**Problem requirements**
Please count how many lines of the entries below contain the word "This" (case-sensitive) and reply with the number alone.

------

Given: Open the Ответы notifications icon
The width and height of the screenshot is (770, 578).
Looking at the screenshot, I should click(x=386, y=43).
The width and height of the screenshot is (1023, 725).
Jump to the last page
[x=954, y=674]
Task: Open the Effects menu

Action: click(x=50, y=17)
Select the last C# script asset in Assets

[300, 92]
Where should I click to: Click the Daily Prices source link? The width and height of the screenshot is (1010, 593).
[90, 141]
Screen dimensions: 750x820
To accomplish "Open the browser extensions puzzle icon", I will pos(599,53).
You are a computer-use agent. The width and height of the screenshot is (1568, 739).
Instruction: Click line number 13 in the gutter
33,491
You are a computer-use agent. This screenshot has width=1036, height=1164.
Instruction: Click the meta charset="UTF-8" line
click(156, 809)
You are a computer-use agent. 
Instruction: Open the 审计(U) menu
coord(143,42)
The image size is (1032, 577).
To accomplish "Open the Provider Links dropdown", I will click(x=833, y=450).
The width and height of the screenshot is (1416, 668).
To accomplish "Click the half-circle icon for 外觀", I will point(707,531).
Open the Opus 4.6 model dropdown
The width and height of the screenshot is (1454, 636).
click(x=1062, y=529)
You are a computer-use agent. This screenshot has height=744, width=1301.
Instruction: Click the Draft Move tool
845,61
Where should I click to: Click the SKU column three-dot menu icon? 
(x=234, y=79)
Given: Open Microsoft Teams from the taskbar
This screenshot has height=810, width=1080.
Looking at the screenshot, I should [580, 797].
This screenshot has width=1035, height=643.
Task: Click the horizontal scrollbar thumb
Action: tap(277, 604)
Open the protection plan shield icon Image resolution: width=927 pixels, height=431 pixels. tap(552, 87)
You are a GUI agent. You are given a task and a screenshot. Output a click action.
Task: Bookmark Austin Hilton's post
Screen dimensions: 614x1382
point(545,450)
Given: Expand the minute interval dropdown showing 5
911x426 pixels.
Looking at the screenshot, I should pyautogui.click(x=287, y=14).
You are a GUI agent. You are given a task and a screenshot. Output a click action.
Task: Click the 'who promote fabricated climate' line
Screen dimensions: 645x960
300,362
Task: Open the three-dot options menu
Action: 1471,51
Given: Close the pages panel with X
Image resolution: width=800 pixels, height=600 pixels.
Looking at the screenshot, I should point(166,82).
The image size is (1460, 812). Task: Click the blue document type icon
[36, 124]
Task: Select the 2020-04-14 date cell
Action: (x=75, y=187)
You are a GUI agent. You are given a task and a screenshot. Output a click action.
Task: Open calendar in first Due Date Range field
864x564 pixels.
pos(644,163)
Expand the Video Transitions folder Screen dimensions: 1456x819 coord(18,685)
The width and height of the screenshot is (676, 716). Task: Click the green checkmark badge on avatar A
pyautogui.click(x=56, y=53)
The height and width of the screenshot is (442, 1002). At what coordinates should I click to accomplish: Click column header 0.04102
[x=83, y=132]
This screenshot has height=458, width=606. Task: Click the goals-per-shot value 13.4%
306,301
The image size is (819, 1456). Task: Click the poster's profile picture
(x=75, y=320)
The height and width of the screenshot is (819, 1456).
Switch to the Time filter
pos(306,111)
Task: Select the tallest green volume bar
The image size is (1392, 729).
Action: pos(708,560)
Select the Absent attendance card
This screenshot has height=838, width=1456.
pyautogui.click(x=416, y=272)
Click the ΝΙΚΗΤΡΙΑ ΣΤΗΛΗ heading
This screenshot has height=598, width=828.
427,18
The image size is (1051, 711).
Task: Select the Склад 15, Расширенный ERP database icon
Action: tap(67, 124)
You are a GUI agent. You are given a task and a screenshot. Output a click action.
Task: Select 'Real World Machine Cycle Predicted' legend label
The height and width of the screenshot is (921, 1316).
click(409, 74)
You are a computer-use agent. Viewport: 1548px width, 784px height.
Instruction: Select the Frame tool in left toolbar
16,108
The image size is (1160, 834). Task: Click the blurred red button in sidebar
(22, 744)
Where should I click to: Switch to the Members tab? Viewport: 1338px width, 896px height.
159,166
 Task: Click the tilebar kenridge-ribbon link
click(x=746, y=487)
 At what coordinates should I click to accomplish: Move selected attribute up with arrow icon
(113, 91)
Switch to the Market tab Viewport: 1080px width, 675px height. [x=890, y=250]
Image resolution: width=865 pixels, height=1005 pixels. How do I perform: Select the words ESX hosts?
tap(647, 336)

------

**Correct answer**
7